As to defendant’s remaining legal contentions, we find no basis for ordering a new trial. Although a defendant is entitled to introduce evidence concerning hypnotic procedures used on a witness, to offer expert testimony regarding the effect of hypnosis on a witness’s recollection *10and to have the court give an appropriate charge to the jury (People v Hughes, 59 NY2d 523, at p 548, supra), the defendant here made no such demands. As a result, he cannot now assert as a ground for affirmance that he was barred from offering evidence to attack the hypnotic process itself. Defendant likewise failed to object to the prosecutor donning a ski mask in front of the jury and, therefore, has not preserved that issue for our review. (People v Cona, 49 NY2d 26, 33.) The court’s refusal to allow defendant to don the mask was not an abuse of discretion. Finally, we agree with the Appellate Division for the reasons stated thereat that it was not reversible error to admit into evidence videotapes of the lineups in which defendant was identified.
Accordingly, the order of the Appellate Division should be modified to provide for a hearing on the effect, if any, of hypnosis on defendant’s ability to meaningfully cross-examine the victim and if it is determined that said ability to meaningfully cross-examine was substantially impaired by virtue of the hypnosis, a new trial must be ordered. If the determination is in favor of the People, an amended judgment should be entered to reflect that determination which would be subject to appellate review if desired.
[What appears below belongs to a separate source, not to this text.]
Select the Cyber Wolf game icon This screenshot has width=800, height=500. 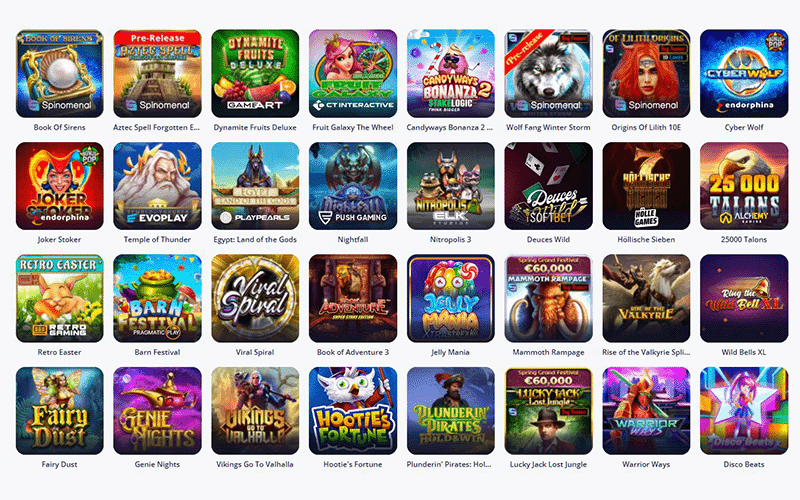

Chief Judge Cooke and Judges Jones, Wachtler, Meyer, Simons and Kaye concur.
Order modified and case remitted to Supreme Court, Richmond County, for further proceedings in accordance with the opinion herein and, as so modified, affirmed.

 We note that the only new details which the victim recalled under hypnosis were *8that defendant was wearing a type of army jacket, while Chamberlin wore a plaid shirt. Inasmuch as the victim could not subsequently recall having mentioned these details and did not refer to them at trial, the fact that she recalled them under hypnosis does not provide defendant with any basis for complaint.